O'Donnell is a firsthand witness as she attended the annual gala last night.
When asked if he knows if he was the gunman's target, President Trump said, "I don't know. It sounds to me, I read a manifesto, he's radicalized. He was a Christian, a believer, and then he became an anti-Christian, and he had a lot of change. He's been going through a lot. Based on what he wrote, his brother complained about him, and I think reported him to the police, and his sister likewise complained about him. His family was very concerned. He was probably a pretty sick guy."
O'Donnell followed up by asking how worried he was that there was going to be injuries, and the president said, "I wasn't worried. I understand life. We live in a crazy world."
O'Donnell then asked the president if First Lady Melania Trump was scared, and Trump said:
"I don't want to say, and people don't like having it said that they were scared, but certainly, I mean, who wouldn't be when you have a situation like that. By that time, I think she realized ahead of time that that was more of a bullet than it was a tray. And she was I looked at her face just a little while ago before I came. I saw the scene. They played it for me in, you know, pretty good close up. And She looked very upset about what just took place, yeah. Why not? Well, what happened is it was a little bit me. I wanted to see what was happening. And I wasn't making it that easy for him. I wanted to see what was going on. And by that time we started to realize maybe it was a bad problem, a different kind of a problem, bad one. And different than what would be normal noise from a ballroom which you hear all the time and uh I was surrounded by great people."
During the interview, O'Donnell and Trump talked about the status of the Secret Service who was wearing a bulletproof vest at the time of the shooting.
"Oh, he's 100%. Yeah, no, he was 100%. He didn't want to go to the hospital. He really didn't. They asked him to go and he didn't want to go. He said, I don't need to go to the hospital, but he went because they asked him to go."

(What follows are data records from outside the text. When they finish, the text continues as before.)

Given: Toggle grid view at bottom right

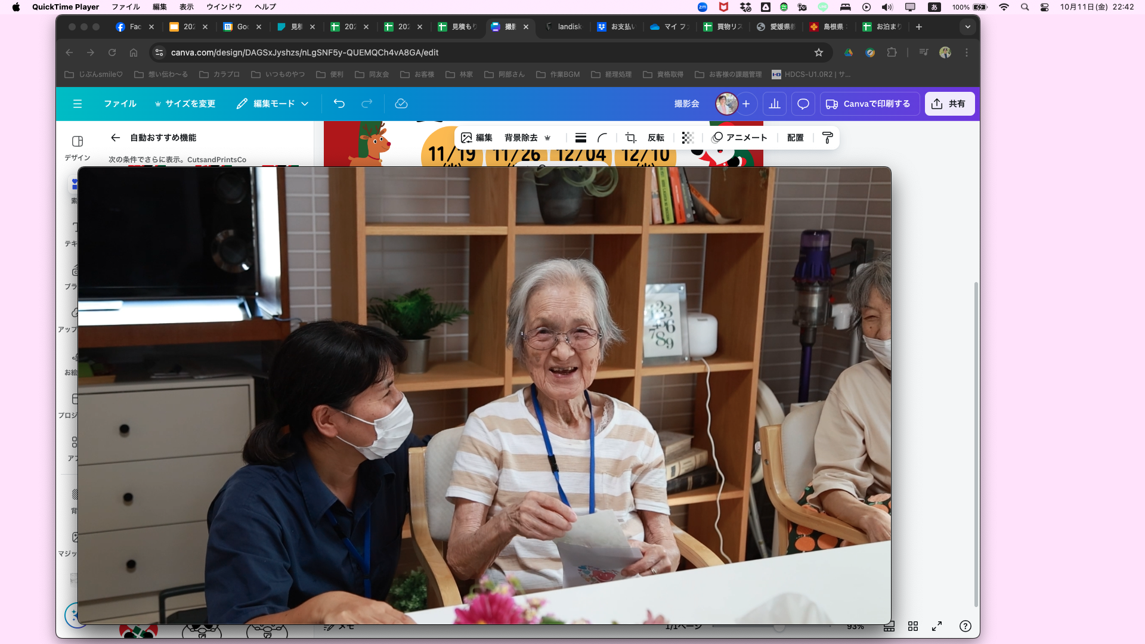Looking at the screenshot, I should [x=913, y=626].
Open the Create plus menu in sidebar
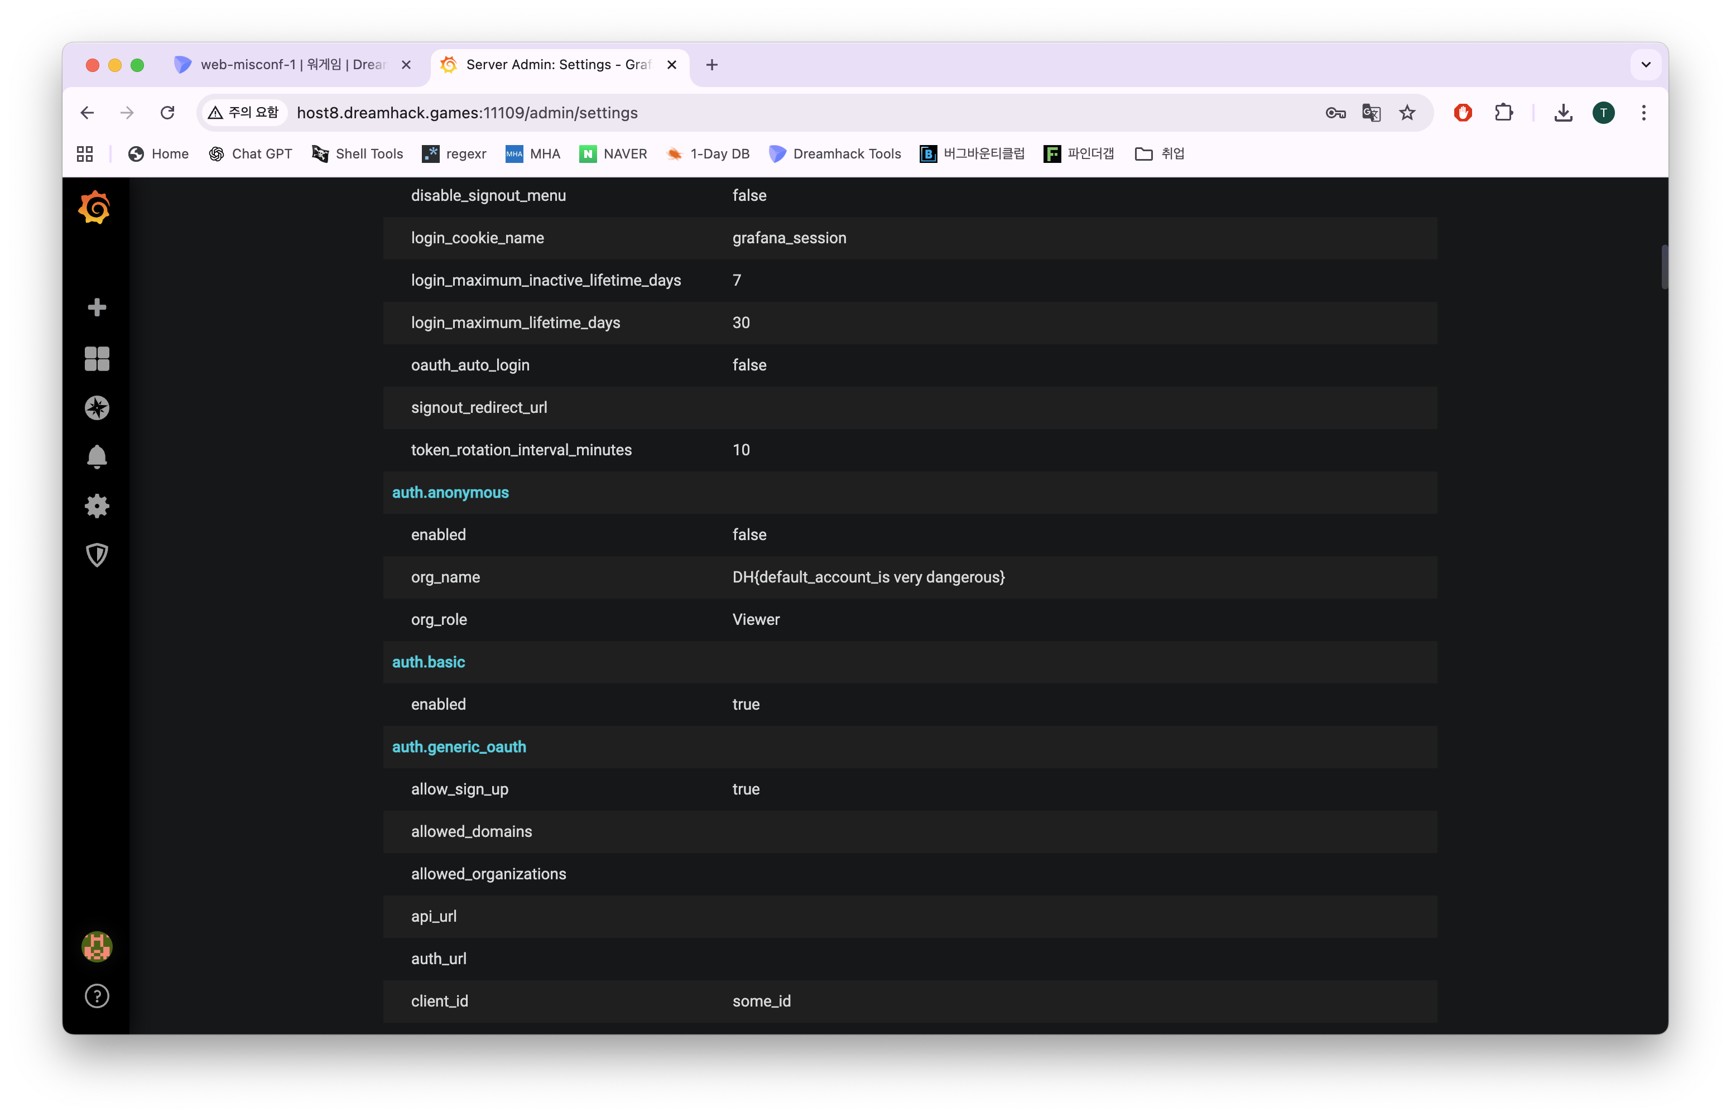Viewport: 1731px width, 1117px height. (96, 308)
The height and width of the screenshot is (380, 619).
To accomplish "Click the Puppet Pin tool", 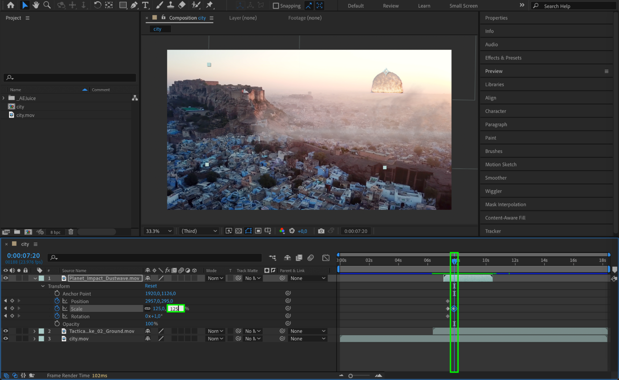I will 209,5.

O'Donnell then asked the president if the WHCD has been rescheduled, and he said, "I hope we're going to do it again. Tell [them] to get it going, and we should do it within 30 days, and they'll have even more security, and they'll have bigger perimeter security. It'll be fine, but tell them to do it again. We can't let something, it's not that I want to go. I'm very busy. I don't need that. I think it's very important that they do it again."
Later in the interview, O'Donnell said political violence touched so many people in the room, with her asking the president if there is something he can do, and what can be done to change the trajectory, and Trump said:
"Well, you know? You go back 20 years, 40 years, 100 years, 200 years, 500 years. It's always been there. People are assassinated, people are injured, people are hurt, and I'm not sure that there's any more now than there was. I do think that the hate speech of the Democrats, much more so, is, is very dangerous. I really think it's very dangerous for the country."